## TASK TO COMPLETE
Copy every line of the records below exactly as it appears, leaving out the pictures.

Text and element pointing records:
━━━━━━━━━━━━━━━━━━━━
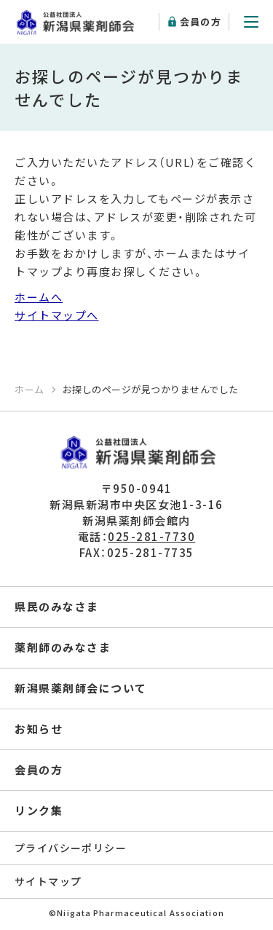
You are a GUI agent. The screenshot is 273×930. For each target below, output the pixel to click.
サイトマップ (48, 881)
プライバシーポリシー (71, 847)
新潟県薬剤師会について (81, 687)
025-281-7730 (151, 536)
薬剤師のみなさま (63, 647)
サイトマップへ (57, 315)
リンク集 (39, 810)
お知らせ (39, 728)
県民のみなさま (57, 606)
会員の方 (200, 21)
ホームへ (39, 296)
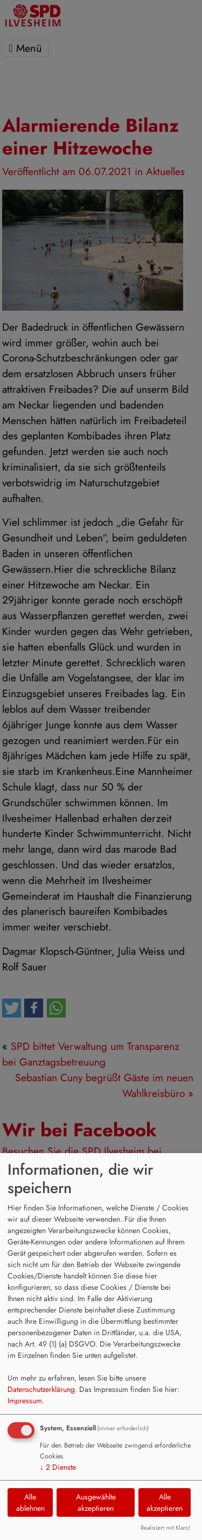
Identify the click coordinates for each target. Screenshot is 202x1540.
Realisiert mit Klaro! (165, 1527)
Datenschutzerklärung (41, 1389)
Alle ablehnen (30, 1502)
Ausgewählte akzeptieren (96, 1502)
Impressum (25, 1400)
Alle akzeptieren (165, 1502)
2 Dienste (58, 1467)
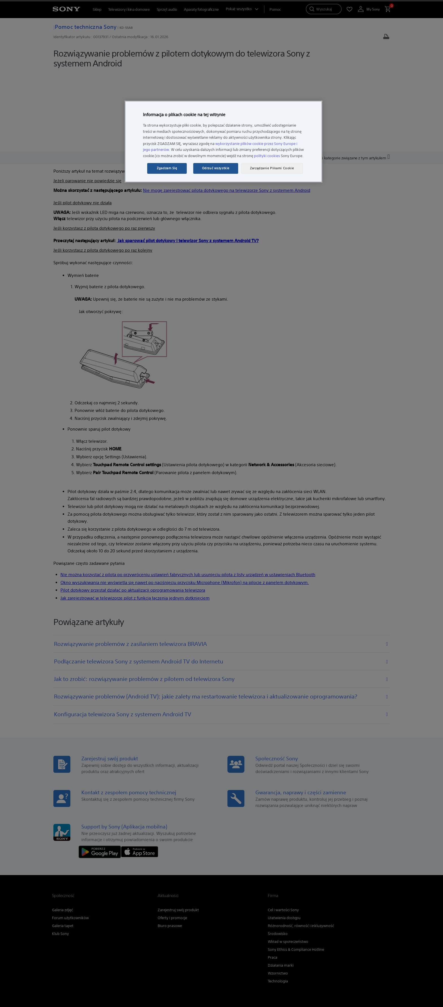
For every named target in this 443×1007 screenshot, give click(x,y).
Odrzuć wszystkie (215, 168)
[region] (223, 142)
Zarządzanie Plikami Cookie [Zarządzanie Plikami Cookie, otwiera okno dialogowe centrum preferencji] (272, 168)
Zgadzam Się (167, 168)
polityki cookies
━━━━━━━━━━━━━━━━━━━━
## SOLVED EXERCISE
You are a GUI agent. The screenshot is 273×930. For each target below, output the pixel to click.
サイトマップ (48, 881)
プライバシーポリシー (71, 847)
新潟県薬剤師会について (81, 687)
025-281-7730 (151, 536)
薬剤師のみなさま (63, 647)
サイトマップへ (57, 315)
リンク集 (39, 810)
お知らせ (39, 728)
県民のみなさま (57, 606)
会員の方 (200, 21)
ホームへ (39, 296)
Identify the click coordinates for each target. Screenshot is 202x1540.
Realisiert mit Klaro! (165, 1527)
Datenschutzerklärung (41, 1389)
Alle ablehnen (30, 1502)
Ausgewählte akzeptieren (96, 1502)
Impressum (25, 1400)
Alle akzeptieren (165, 1502)
2 Dienste (58, 1467)
For every named target in this 443×1007 screenshot, give click(x,y).
Odrzuć wszystkie (215, 168)
[region] (223, 142)
Zarządzanie Plikami Cookie [Zarządzanie Plikami Cookie, otwiera okno dialogowe centrum preferencji] (272, 168)
Zgadzam Się (167, 168)
polityki cookies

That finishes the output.